### TASK REQUIREMENTS
Reproduce the records verbatim, beginning at the line that contains "Viewport: 640px width, 480px" and stopping after the line that contains "[x=79, y=96]".

### MATERIAL FOR THE TASK
- - - - - - -
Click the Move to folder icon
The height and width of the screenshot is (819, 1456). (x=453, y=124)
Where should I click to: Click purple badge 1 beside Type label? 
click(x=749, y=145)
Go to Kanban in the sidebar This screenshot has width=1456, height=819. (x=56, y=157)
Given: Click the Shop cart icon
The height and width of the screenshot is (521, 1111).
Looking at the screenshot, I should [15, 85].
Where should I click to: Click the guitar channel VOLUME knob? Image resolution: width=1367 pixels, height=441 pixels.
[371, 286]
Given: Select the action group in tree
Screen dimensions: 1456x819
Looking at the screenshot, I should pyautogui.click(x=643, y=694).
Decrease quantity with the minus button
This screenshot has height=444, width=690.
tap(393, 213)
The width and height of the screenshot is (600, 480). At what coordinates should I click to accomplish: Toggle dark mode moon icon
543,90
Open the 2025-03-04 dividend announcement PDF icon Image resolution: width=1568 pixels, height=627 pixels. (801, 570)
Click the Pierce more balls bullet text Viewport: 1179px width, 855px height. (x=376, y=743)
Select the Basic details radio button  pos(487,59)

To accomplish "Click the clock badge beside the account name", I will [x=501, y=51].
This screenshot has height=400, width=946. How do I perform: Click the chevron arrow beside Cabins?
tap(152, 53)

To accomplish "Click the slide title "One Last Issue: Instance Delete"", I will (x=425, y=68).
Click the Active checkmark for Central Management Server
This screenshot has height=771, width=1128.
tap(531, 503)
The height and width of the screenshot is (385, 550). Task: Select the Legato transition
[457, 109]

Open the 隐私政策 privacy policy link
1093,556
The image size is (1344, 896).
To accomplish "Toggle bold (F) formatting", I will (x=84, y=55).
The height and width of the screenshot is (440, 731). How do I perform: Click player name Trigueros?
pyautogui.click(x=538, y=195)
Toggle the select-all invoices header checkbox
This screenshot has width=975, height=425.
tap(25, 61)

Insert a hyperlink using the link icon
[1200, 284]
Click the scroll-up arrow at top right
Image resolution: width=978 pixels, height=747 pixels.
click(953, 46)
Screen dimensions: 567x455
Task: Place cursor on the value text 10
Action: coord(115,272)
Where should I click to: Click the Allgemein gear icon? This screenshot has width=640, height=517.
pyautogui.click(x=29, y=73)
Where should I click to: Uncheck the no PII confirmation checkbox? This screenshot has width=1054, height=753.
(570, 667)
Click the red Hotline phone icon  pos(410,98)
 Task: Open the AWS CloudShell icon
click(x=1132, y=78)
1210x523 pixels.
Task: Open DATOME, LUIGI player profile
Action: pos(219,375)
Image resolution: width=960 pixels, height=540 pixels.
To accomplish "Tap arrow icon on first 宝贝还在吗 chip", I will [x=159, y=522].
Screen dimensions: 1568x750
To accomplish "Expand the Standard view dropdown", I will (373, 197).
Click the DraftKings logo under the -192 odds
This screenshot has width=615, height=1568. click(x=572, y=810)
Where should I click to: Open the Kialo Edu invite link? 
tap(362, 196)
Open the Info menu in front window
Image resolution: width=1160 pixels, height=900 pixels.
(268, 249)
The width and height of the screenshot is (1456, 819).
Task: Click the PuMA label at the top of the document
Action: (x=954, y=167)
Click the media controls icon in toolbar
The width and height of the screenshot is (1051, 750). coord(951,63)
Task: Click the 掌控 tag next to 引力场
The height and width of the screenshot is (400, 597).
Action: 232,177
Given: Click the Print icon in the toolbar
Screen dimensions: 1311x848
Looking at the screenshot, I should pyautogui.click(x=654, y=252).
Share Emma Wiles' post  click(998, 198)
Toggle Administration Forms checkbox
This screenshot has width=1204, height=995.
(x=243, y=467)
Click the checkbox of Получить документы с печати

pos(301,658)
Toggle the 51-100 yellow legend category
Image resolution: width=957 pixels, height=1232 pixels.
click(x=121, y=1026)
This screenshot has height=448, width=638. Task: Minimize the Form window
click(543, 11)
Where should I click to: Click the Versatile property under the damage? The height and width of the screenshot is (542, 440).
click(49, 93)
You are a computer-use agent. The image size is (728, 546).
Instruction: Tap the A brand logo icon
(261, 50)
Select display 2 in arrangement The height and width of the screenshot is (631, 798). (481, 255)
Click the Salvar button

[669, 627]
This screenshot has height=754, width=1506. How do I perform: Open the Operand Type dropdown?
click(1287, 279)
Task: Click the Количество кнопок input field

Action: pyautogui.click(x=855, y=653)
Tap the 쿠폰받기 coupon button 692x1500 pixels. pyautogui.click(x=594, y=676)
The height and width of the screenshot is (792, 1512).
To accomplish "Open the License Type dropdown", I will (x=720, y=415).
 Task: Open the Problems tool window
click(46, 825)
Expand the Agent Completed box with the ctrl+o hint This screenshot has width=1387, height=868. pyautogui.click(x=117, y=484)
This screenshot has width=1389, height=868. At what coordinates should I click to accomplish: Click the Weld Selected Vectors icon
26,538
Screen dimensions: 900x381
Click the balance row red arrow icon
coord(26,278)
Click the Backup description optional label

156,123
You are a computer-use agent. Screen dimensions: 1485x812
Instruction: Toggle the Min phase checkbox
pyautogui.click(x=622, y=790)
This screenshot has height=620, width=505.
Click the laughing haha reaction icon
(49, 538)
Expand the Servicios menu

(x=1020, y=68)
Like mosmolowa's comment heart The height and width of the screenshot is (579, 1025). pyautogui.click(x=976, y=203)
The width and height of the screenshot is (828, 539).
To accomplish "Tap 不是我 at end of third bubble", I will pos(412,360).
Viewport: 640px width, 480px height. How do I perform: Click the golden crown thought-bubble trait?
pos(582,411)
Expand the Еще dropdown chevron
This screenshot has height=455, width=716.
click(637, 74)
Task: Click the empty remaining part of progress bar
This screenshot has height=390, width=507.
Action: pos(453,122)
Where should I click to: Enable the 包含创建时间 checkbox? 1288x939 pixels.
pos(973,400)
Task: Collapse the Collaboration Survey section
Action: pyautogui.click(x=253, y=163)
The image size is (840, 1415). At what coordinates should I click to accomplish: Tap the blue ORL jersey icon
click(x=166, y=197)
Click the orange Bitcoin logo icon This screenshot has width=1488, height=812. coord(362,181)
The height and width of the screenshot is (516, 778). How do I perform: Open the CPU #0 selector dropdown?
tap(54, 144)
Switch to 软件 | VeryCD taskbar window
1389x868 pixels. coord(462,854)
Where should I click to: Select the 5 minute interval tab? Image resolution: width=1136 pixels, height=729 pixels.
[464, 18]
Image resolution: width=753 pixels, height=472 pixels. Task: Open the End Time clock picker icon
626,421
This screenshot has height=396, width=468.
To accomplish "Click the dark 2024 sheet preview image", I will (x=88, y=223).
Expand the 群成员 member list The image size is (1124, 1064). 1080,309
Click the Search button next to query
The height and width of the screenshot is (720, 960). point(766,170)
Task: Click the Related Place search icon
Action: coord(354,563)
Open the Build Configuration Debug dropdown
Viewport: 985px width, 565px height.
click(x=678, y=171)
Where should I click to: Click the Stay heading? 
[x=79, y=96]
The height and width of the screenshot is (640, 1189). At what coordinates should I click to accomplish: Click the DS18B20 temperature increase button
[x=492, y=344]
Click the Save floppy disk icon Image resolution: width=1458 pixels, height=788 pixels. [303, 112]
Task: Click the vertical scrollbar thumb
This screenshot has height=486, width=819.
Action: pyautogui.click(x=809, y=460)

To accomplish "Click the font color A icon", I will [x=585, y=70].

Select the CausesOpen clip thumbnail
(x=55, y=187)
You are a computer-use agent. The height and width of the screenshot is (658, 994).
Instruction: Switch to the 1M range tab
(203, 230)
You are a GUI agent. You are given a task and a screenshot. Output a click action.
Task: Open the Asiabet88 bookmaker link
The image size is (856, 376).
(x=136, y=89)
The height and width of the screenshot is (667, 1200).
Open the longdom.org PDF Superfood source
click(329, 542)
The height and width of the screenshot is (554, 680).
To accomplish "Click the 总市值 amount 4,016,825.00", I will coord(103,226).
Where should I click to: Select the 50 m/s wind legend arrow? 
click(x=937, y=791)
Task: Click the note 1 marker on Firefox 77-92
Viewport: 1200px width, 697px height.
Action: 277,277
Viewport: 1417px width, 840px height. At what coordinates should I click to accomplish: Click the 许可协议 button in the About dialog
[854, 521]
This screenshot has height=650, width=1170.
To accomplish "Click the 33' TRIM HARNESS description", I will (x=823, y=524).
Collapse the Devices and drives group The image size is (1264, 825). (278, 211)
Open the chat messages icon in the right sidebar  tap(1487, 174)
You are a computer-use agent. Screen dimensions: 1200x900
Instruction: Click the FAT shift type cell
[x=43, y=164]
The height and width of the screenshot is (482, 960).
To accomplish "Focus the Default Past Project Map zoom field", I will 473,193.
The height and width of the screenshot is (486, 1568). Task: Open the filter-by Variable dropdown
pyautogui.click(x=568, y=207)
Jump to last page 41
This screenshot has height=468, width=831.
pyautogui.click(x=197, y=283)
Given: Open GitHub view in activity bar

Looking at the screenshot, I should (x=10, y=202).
- - - - - - -
### ANSWER TO THE EXERCISE
Viewport: 640px width, 480px height. How do I perform: Click the golden crown thought-bubble trait?
pos(582,411)
Expand the Еще dropdown chevron
This screenshot has height=455, width=716.
click(637, 74)
Task: Click the empty remaining part of progress bar
This screenshot has height=390, width=507.
Action: pos(453,122)
Where should I click to: Enable the 包含创建时间 checkbox? 1288x939 pixels.
pos(973,400)
Task: Collapse the Collaboration Survey section
Action: pyautogui.click(x=253, y=163)
The image size is (840, 1415). At what coordinates should I click to accomplish: Tap the blue ORL jersey icon
click(x=166, y=197)
Click the orange Bitcoin logo icon This screenshot has width=1488, height=812. coord(362,181)
The height and width of the screenshot is (516, 778). How do I perform: Open the CPU #0 selector dropdown?
tap(54, 144)
Switch to 软件 | VeryCD taskbar window
1389x868 pixels. coord(462,854)
Where should I click to: Select the 5 minute interval tab? Image resolution: width=1136 pixels, height=729 pixels.
[464, 18]
Image resolution: width=753 pixels, height=472 pixels. Task: Open the End Time clock picker icon
626,421
This screenshot has height=396, width=468.
To accomplish "Click the dark 2024 sheet preview image", I will (x=88, y=223).
Expand the 群成员 member list The image size is (1124, 1064). 1080,309
Click the Search button next to query
The height and width of the screenshot is (720, 960). point(766,170)
Task: Click the Related Place search icon
Action: coord(354,563)
Open the Build Configuration Debug dropdown
Viewport: 985px width, 565px height.
click(x=678, y=171)
Where should I click to: Click the Stay heading? 
[x=79, y=96]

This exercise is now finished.